ブラジルの国内線では、軽い機内食と飲み物のサービスがある。このサービスは、1区間に1回だ。すると待てよ、このフライトが途中4回止まるということは、マナウスに着くまでに機内食が5回…?? われわれは、期待と恐怖に胸さわぎを覚えながら、機上の人となった。

不気味な予想は当たった。離陸のたびに機内で軽食が出た。植木算のように正確に、計5回。そして5回とも、みごとに全く同じ、ハムとチーズが中にはいった、饅頭のようなホットサンドイッチ…曰く言い難いパンだった。はじめぼそぼそと口にしていたゼミテンも、やがて飽食状態となり、一人、また一人とギブアップしてゆく。5食完食したのは、荒木君(法2)と水岡先生だけであった。マナウス到着後、ゼミテンは、荒木君の栄誉を「水岡ゼミフードファイター」として称えた。

マナウスに到着したのは現地時間0:50。日付が変わっている。時差も含めて9時間半のフライトは、長かった。これで国内線である。ブラジルの国土の広大さを、改めて認識した。赤道直下、マナウスの空港に着くと、いきなりアマゾンの熱気が襲ってきた。

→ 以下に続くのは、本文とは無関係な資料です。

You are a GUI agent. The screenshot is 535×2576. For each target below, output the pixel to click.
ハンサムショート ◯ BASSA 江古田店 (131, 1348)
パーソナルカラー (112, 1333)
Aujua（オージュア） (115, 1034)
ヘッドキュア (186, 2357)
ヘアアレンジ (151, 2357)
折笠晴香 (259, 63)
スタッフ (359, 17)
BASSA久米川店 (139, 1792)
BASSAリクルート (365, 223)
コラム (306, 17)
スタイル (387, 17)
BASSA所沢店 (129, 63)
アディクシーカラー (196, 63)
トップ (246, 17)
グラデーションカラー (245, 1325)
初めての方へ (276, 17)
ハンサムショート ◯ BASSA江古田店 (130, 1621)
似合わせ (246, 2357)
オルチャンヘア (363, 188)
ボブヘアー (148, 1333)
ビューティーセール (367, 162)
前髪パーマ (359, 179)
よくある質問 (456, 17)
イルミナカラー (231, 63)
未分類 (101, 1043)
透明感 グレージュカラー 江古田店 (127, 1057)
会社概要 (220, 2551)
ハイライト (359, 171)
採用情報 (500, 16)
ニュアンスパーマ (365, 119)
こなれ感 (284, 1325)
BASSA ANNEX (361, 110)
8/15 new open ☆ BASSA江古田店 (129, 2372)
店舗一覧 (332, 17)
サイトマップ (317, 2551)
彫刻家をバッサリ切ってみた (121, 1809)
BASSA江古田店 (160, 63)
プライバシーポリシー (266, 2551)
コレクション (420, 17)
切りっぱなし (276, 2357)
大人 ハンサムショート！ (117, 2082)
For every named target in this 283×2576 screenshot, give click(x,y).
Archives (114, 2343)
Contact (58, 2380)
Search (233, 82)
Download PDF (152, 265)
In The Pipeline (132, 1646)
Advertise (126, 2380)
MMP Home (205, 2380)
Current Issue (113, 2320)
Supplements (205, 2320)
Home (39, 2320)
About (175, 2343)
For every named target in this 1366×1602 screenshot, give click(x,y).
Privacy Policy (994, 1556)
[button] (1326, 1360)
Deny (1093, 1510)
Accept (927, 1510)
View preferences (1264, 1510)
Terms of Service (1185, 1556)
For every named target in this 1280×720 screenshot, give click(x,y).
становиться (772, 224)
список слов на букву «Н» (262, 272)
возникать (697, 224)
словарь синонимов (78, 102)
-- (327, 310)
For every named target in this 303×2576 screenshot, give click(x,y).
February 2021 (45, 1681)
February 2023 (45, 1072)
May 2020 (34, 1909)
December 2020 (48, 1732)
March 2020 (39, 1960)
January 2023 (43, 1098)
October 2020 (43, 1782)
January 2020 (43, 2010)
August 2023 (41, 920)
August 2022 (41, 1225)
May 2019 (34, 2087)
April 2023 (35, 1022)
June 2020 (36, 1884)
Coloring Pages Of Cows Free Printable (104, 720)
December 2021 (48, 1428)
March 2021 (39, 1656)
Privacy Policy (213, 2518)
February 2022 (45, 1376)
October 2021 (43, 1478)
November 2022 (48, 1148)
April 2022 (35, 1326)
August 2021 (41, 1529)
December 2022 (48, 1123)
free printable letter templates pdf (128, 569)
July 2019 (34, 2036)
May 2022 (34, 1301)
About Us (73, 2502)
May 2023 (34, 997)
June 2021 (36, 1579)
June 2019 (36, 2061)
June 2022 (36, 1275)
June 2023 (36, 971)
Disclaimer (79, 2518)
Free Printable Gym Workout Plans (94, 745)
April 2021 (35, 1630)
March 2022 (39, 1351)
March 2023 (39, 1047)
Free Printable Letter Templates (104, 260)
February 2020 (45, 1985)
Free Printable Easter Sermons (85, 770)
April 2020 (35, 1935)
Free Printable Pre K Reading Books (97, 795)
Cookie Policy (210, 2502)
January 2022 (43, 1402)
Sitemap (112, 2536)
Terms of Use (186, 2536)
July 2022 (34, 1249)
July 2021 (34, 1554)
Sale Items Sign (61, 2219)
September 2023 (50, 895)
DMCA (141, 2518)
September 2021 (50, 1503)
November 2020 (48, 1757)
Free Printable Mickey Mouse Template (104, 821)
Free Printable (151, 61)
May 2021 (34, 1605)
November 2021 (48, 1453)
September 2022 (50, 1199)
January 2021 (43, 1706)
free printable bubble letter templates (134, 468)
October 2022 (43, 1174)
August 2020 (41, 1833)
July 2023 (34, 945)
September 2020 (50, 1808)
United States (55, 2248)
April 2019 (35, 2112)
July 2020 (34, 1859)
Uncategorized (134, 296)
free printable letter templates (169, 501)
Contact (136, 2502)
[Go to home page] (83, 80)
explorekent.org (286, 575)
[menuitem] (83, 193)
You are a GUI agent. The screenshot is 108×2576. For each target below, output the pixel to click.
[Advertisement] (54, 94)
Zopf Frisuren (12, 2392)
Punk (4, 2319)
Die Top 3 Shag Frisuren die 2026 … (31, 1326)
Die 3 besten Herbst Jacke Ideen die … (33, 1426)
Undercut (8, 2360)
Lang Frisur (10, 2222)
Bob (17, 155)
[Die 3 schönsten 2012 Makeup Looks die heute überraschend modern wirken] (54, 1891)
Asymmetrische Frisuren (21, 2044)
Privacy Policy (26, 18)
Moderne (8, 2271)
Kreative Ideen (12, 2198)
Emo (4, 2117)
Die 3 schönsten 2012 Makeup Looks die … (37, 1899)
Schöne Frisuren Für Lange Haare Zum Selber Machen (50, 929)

ターミナルビルの外では、タクシーの客取り合戦が繰り広げられている。運賃メーターがきちんとついている車を注意深く選別して、疲労で重くなったバックパックを積み込み、何とかホテルに向かった。

久しぶりのホテル泊。天井も高くて、熱気の中で床だけがひんやり気持ちよい…と思う余裕もなく、意地でシャワーを浴びてベッドに倒れこんだ。

あぁついにアマゾンまで来てしまった…と目を閉じて、長い長い一日を終えた。